Opera Scotland

La Rondone programme cover 2023

Opera North in Newcastle

Posted 24 Oct 2023

Opera North opened its Autumn visit to Newcastle's Theatre Royal on Tuesday, 31 October with its new production of Verdi's ever-welcome Falstaff. This presentation, which has been very favourably received, was repeated on Thursday, when the OpScot team met up for an indulgent weekend. 

The thoroughly enjoyable Falstaff performance was completely dominated by the fabulous orchestra under music director Garry Walker and an absolutely winning interpretation of the title role by company stalwart Henry Waddington - the portrayal unusually warm-hearted and genial. Richard Burkhard took on a major Verdi role as a highly sympathetic Ford, and it ws good to see Kate Royal return as Alice. 
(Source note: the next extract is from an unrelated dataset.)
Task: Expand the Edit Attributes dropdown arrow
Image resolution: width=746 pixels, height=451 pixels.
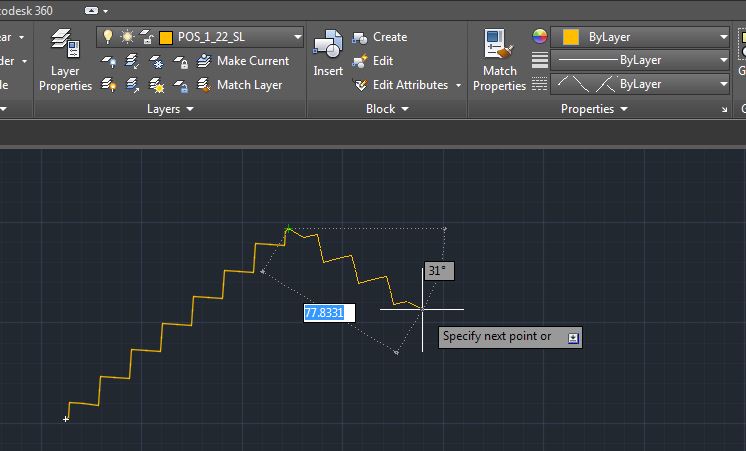Action: (x=458, y=85)
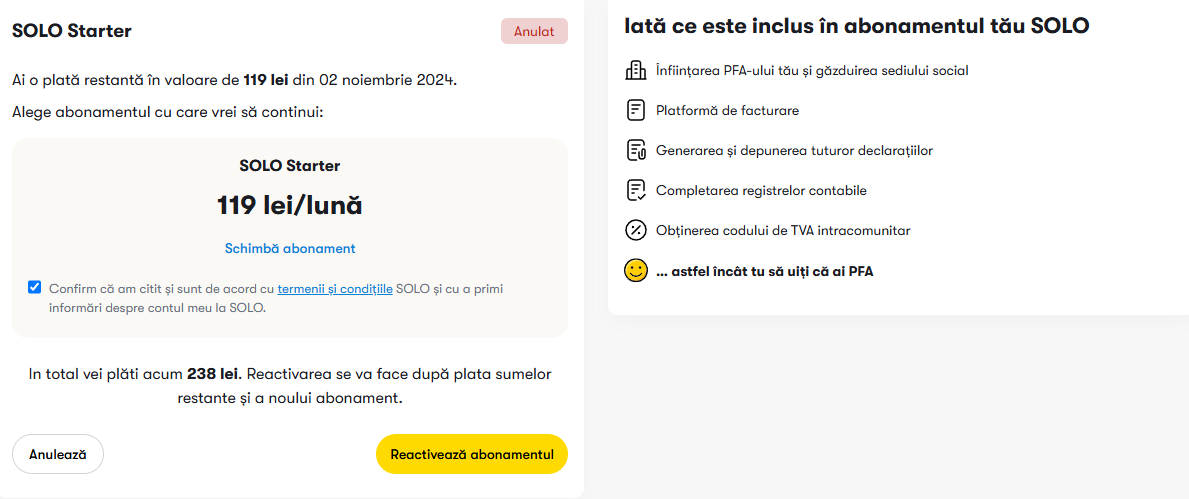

This autumn season is focussed on green issues, with all three lots of sets and costumes recycled from stock, generally effective.  Herne's Oak was a fascinating jumble of antlers retrieved from the park at nearby Harewood.

The second work in this short season is still unaccountably a great rarity, Puccini's La Rondine.  This wonderful and much under-rated piece has never yet been performed in Edinburgh, though Opera North's first staging was taken to Aberdeen back in 2006 and the Conservatoire presented it beautifully in Glasgow in 2014.  La Rondine could be seen on Wednesday and Friday.  Once again it came across as an underrated piece - superb chorus and orchestra under Oliver Rundell, once Scottish Opera's chorus master.  The leading couple, Galina Averina and Sébastian Guèze, were unfamiliar but quite excellent, and it was good to meet up again with Elgan Llýr Thomas as Prunier. 

The third work on the tour, with a single performance on Saturday, was a complete novelty entitled The Masque of Might. An evening of superb music by Henry Purcell had been arranged by that great and most enterprising of directors, Sir David Pountney.  While some of it was familiar, neither of the most famous operas, Dido or King Arthur was pillaged. The plot was admittedly thin, with a strong environmental element, but it held together and sounded excellent. 

For this the superb conductor was Harry Bicket, now a regular at the Met and elsewhere, but remembered still from his excellent work on Scottish Opera-Go-Round's Gluck Orfeo all of thirty years ago.